Your assignment :: Omitting all pictures, copy word for word the lines from the line containing "Image resolution: width=1033" through the final line of the entries.

++++ Exercise inputs ++++

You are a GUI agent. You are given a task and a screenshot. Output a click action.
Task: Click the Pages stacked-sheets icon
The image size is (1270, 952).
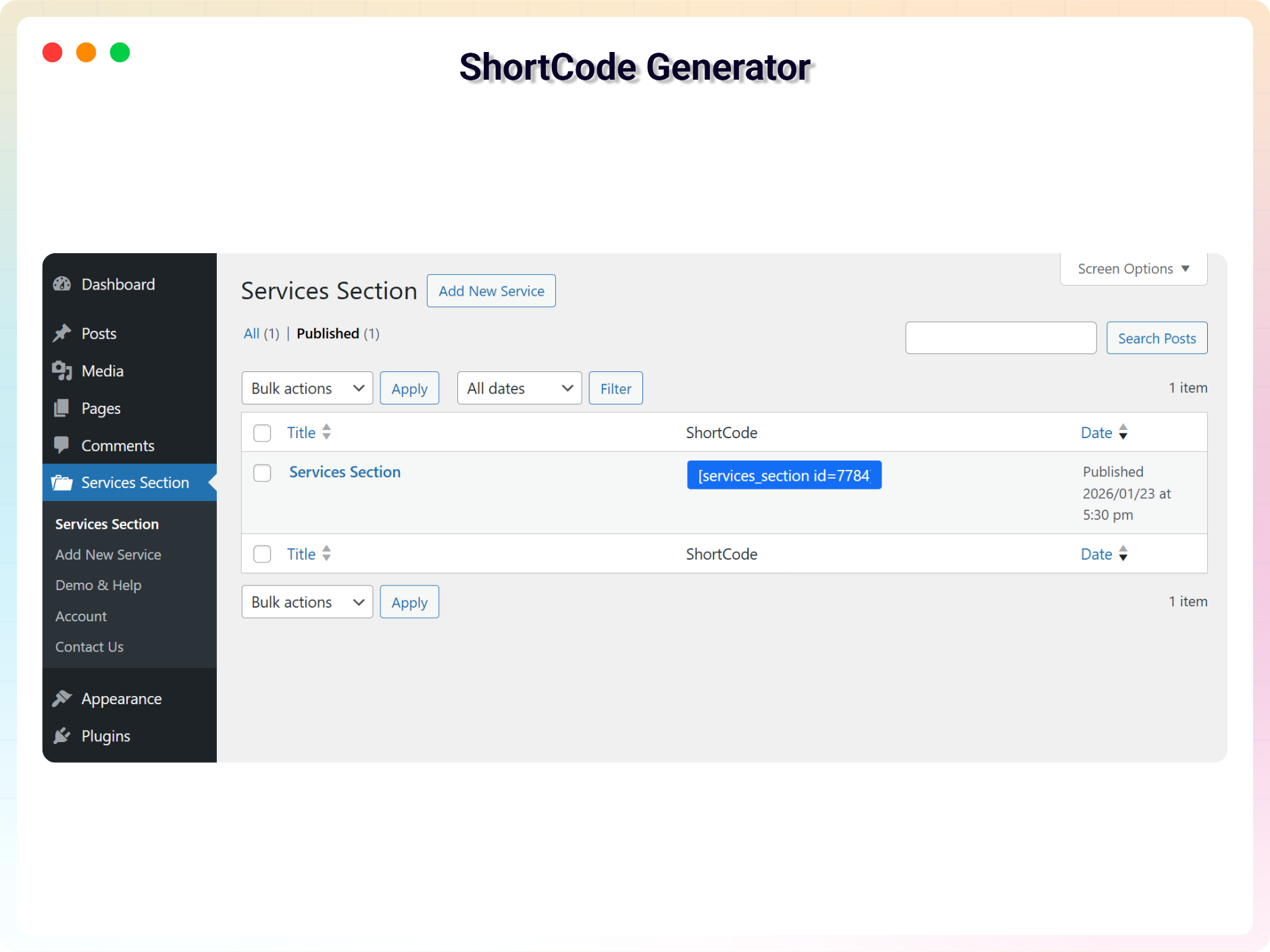point(62,408)
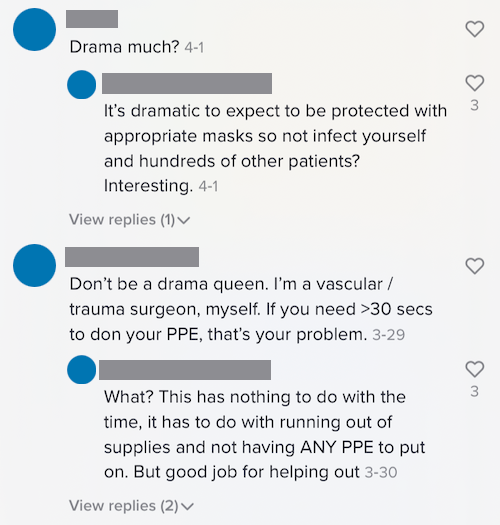Viewport: 500px width, 525px height.
Task: Open avatar beside the 'appropriate masks' reply
Action: point(82,85)
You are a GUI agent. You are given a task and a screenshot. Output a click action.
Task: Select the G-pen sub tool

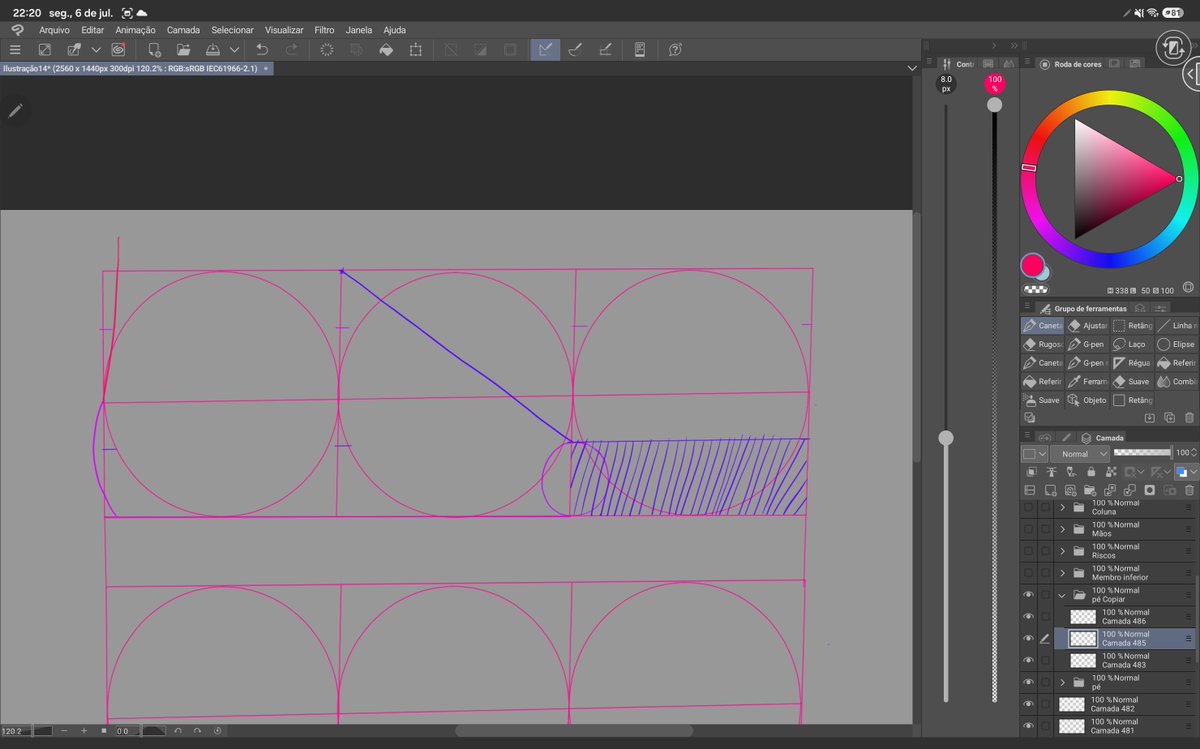coord(1088,344)
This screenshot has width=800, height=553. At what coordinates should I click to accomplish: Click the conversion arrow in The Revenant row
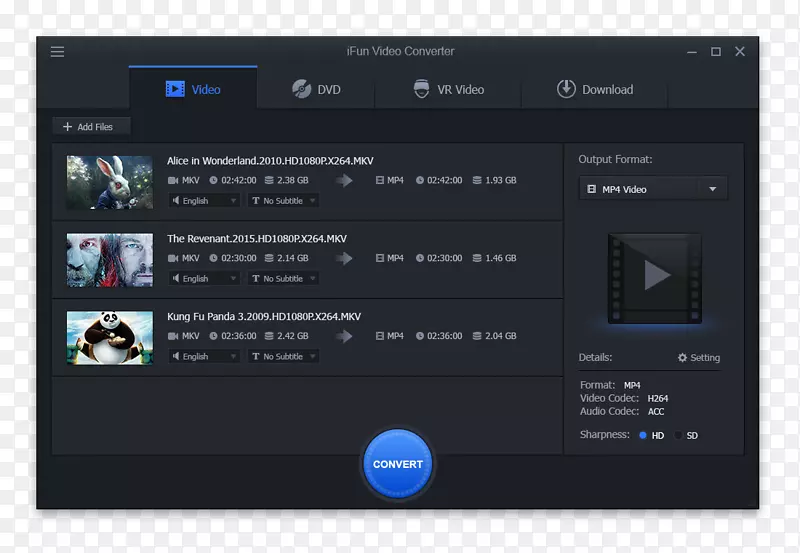tap(344, 258)
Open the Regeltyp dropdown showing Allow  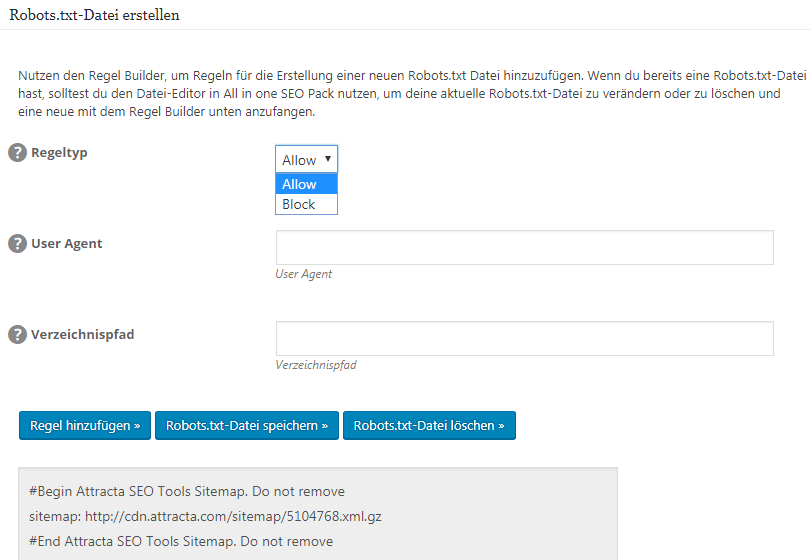[x=306, y=160]

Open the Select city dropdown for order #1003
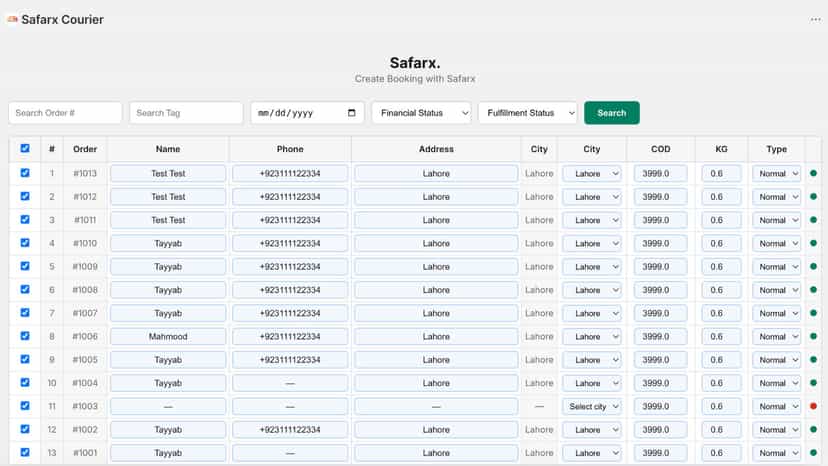592,406
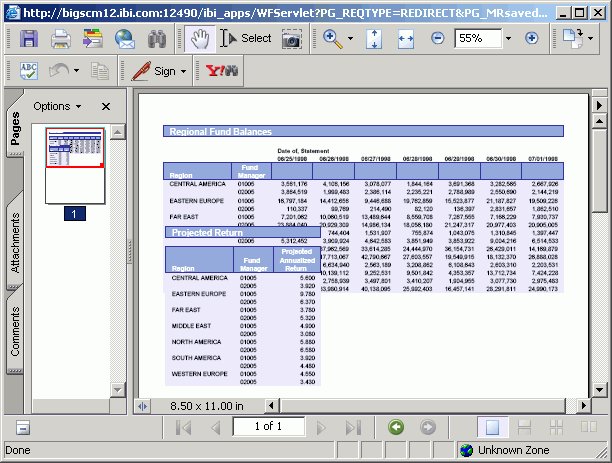The height and width of the screenshot is (463, 612).
Task: Open Search with the binoculars icon
Action: [157, 39]
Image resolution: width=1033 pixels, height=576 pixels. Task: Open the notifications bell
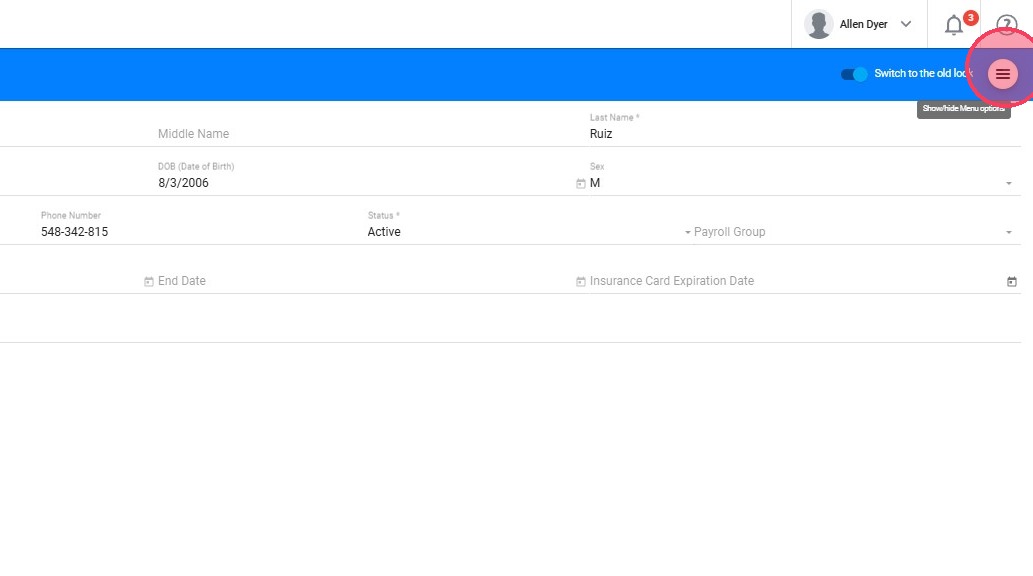[x=954, y=25]
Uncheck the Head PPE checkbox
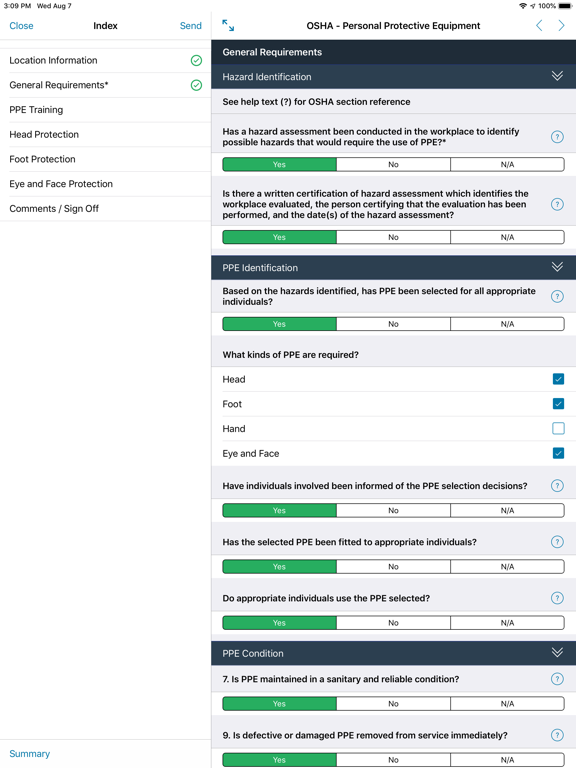Viewport: 576px width, 768px height. click(558, 379)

++++

Response below ::
Image resolution: width=1033 pixels, height=576 pixels. Task: Open the notifications bell
[x=954, y=25]
Uncheck the Head PPE checkbox
Viewport: 576px width, 768px height. click(558, 379)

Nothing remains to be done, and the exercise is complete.